Learning Covariances for Estimation with Constrained Bilevel Optimization

TL;DR

This paper introduces a gradient-based approach to learn well-conditioned error covariance matrices for robotic state estimation, improving stability and accuracy in both simulated and real-world tasks.

Contribution

It formulates covariance learning as a constrained bilevel optimization problem over factor graphs, a novel approach for tuning noise models in state estimation.

Findings

Improved tracking accuracy on unseen trajectories.

Converges to better covariance estimates.

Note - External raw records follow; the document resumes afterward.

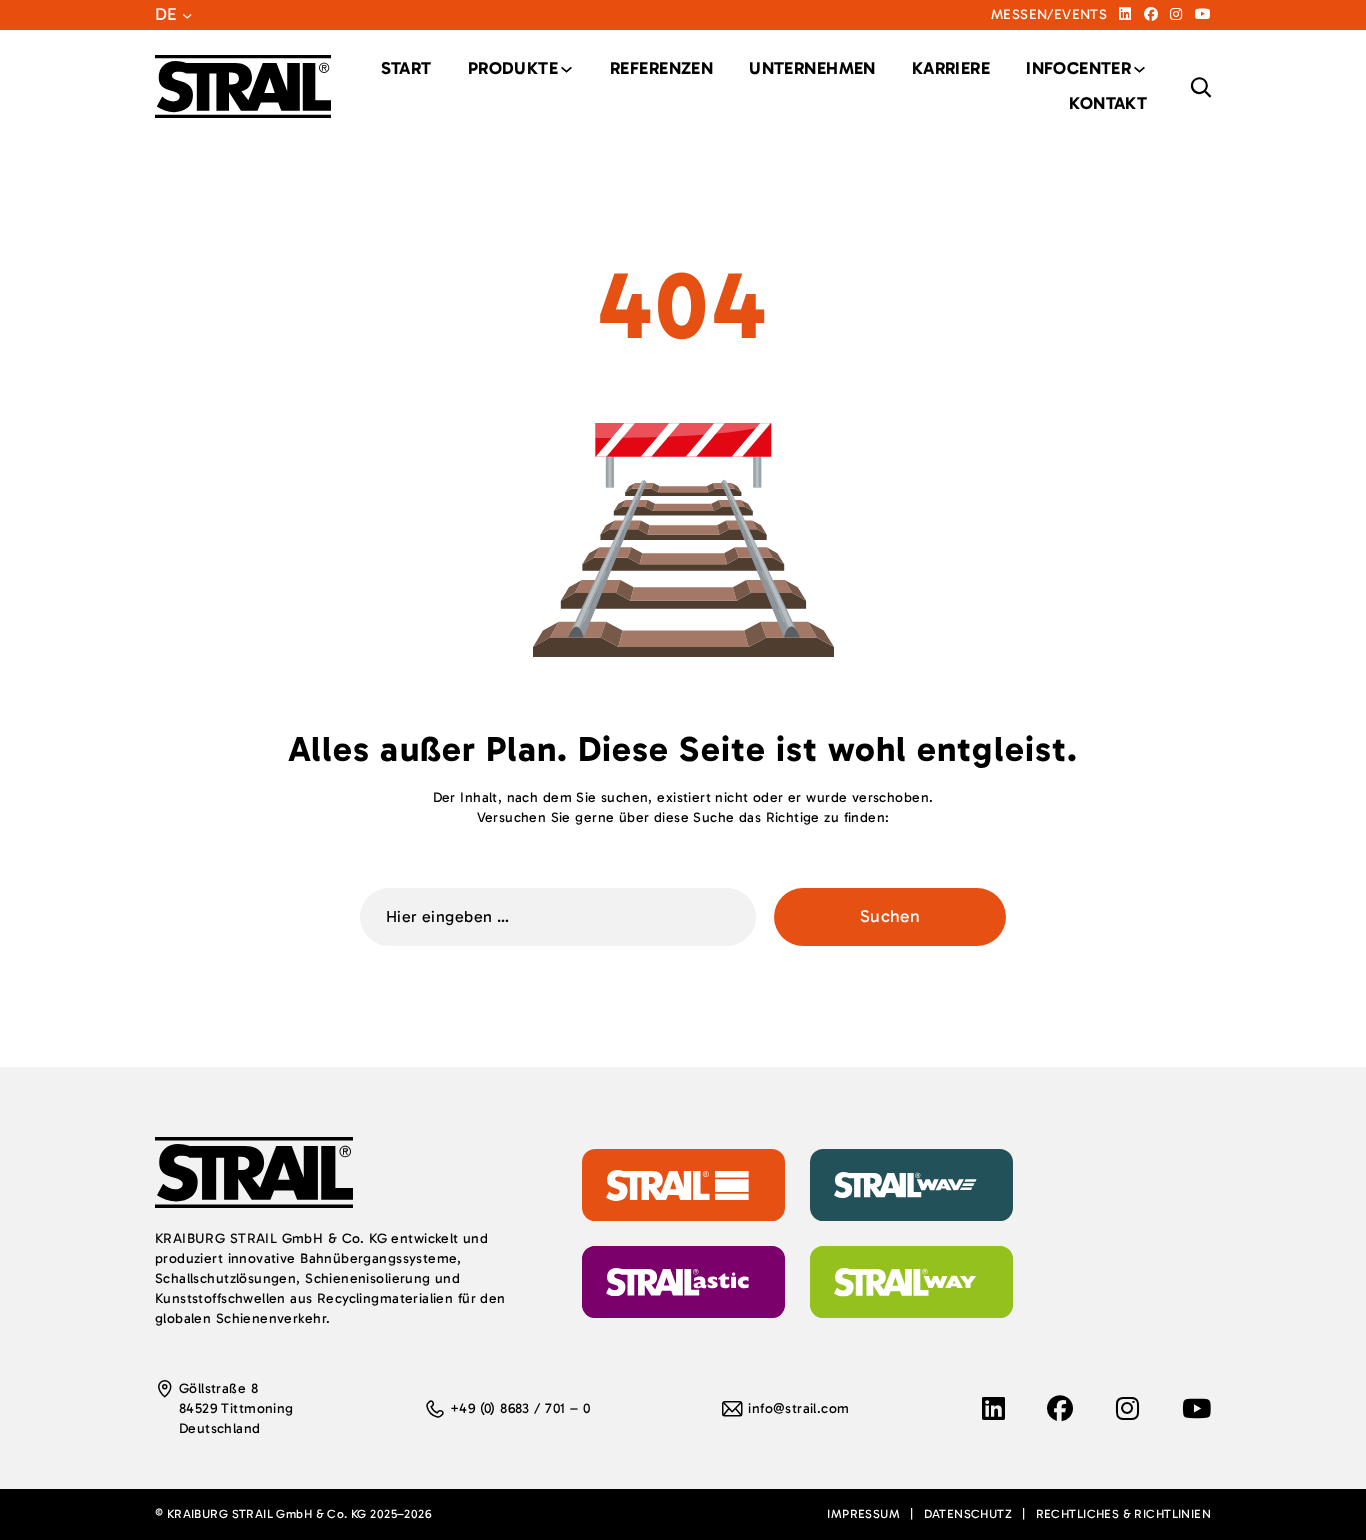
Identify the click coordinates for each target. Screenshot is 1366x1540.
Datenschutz (968, 1514)
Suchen (890, 916)
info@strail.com (798, 1408)
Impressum (863, 1514)
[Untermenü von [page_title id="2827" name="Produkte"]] (513, 69)
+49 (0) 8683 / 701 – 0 (520, 1408)
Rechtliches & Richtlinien (1123, 1514)
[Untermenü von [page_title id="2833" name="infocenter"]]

Effective in both simulated and real-world scenarios.

Abstract

We consider the problem of learning error covariance matrices for robotic state estimation. The convergence of a state estimator to the correct belief over the robot state is dependent on the proper tuning of noise models. During inference, these models are used to weigh different blocks of the Jacobian and error vector resulting from linearization and hence, additionally affect the stability and convergence of the non-linear system. We propose a gradient-based method to estimate well-conditioned covariance matrices by formulating the learning process as a constrained bilevel optimization problem over factor graphs. We evaluate our method against baselines across a range of simulated and real-world tasks and demonstrate that our technique converges to model estimates that lead to better solutions as evidenced by the improved tracking accuracy on unseen test trajectories.